What to do, what to do?

When I was newly married I started to feel like I was depressed. I was in college and they had a mental health clinic. I went to the clinic and met with a counselor there. He asked what had brought me to him. I told him how I was feeling and he responded that to him I wasn’t depressed but grieving. We discovered that I had never grieved the death of the man, who would have been my first stepfather. He died on the day he was to be married to my mother. I was around the age of 9. It was in the summer between 3rd and 4th grades. I remember when my mom told me. I remember talking with his foster brother outside while I was sitting on a swing on the day of the funeral. What I saw was my mother was devastated and his foster brother so sad, that I held in what I was feeling. Then years later as a young adult it came out in the form of depression. Once the counselor said I was grieving that was all I needed to know and I don’t think I saw that counselor again. He had done his job for me when I needed it.

It is important as you do your healing journey to seek out professionals to help you move along when you need it. There are many techniques and methods to help us and having the right one at the right time is very beneficial.

The important thing about seeking a professional is finding one that you can feel some trust in because it is important to be vulnerable and share. Usually, the first session with a professional is spent getting to know each other enough so that you can have a sense of whether it will work for you or not. Being open and honest with this person is important. If it doesn’t feel like it will work it is ok to tell them and they might have suggestions about how best for you to proceed. It might be the person or it might be the method.
---*---
REQUIRED ACTION 1:
In the essay on grief and seeking professional help, what did the college counselor say the writer was experiencing instead of depression?
REQUIRED ACTION 2:
From the essay on grief and seeking professional help, copy word for word the passage starting with "The important thing" and going on through "be the method.".
The data after this essay is separate material, unrelated to it.
---*---
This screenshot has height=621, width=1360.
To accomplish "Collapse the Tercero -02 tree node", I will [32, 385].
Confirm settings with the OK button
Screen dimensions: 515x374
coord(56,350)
---*---
EXERCISE ANSWER 1:
Grief.

EXERCISE ANSWER 2:
The important thing about seeking a professional is finding one that you can feel some trust in because it is important to be vulnerable and share. Usually, the first session with a professional is spent getting to know each other enough so that you can have a sense of whether it will work for you or not. Being open and honest with this person is important. If it doesn’t feel like it will work it is ok to tell them and they might have suggestions about how best for you to proceed. It might be the person or it might be the method.